*What to do*
The required answer is the run of lines from the one holding "You are a GUI" to the end of the data below, copied exactly and free of pictures.

__________

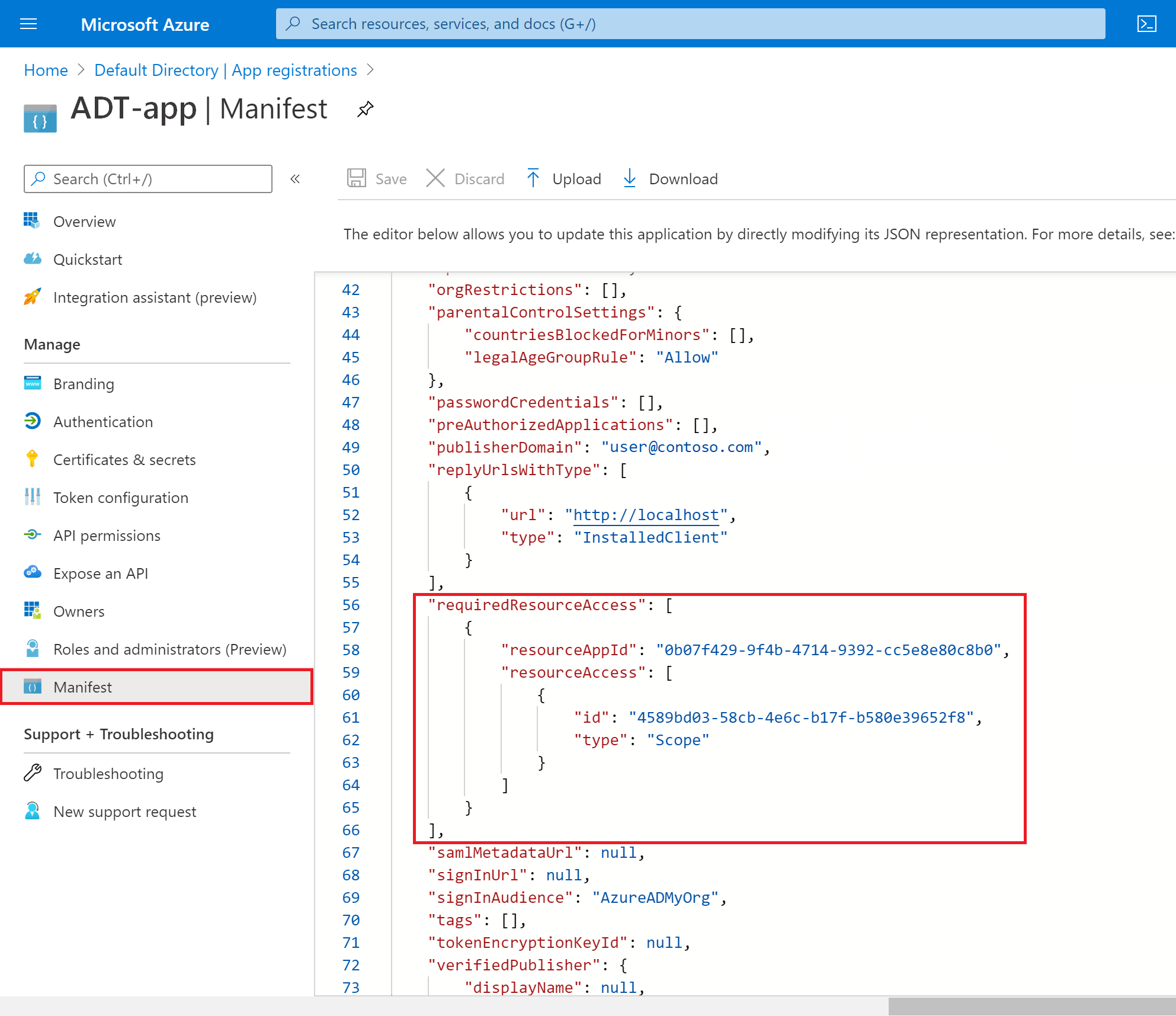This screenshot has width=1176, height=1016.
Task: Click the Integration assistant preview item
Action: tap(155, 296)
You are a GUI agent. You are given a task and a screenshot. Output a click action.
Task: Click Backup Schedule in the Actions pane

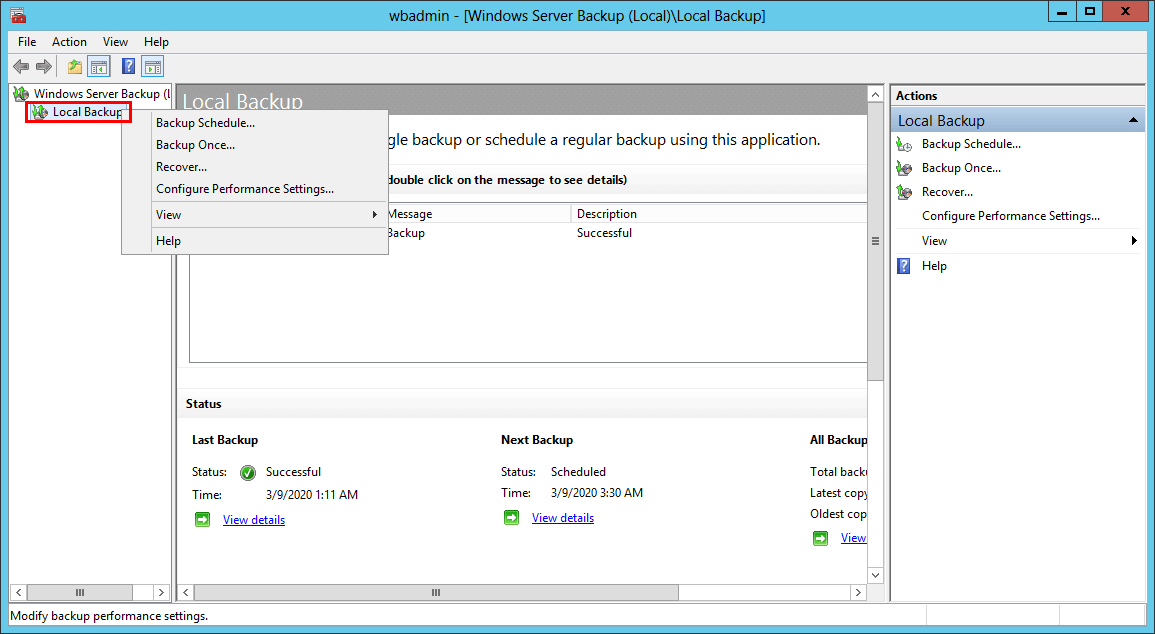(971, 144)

__________

*Answer to this task*
You are a GUI agent. You are given a task and a screenshot. Output a click action.
Task: Click Backup Schedule in the Actions pane

(971, 144)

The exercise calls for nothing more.